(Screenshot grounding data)
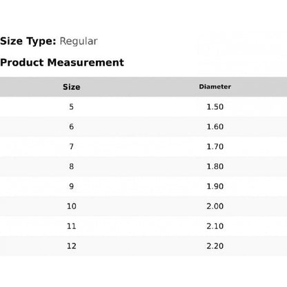Click the 1.50 diameter value
Image resolution: width=287 pixels, height=287 pixels.
pos(215,107)
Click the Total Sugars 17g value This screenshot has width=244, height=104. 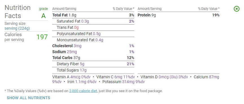83,70
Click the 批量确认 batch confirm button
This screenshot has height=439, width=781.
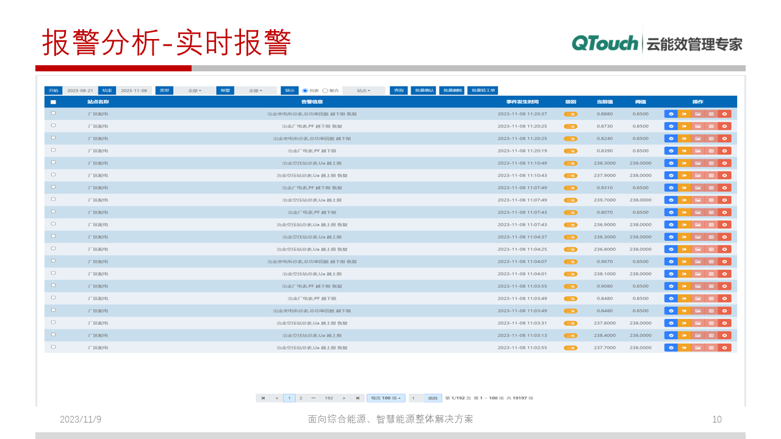(x=424, y=90)
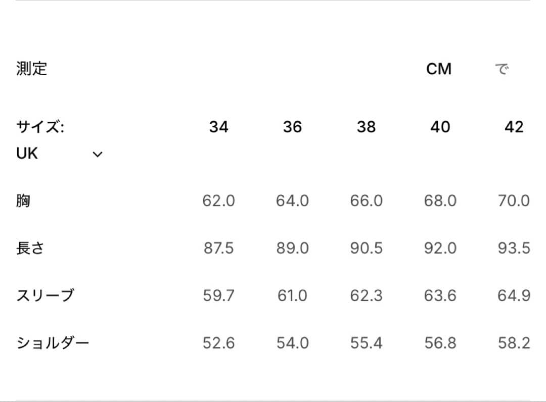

Assigned task
Copy exactly the lines from the one containing "Click the 批量确认 batch confirm button" through the final line of the records above, both included, and leave out any pictures.

Answer box
Click the 批量确认 batch confirm button
This screenshot has height=439, width=781.
(x=424, y=90)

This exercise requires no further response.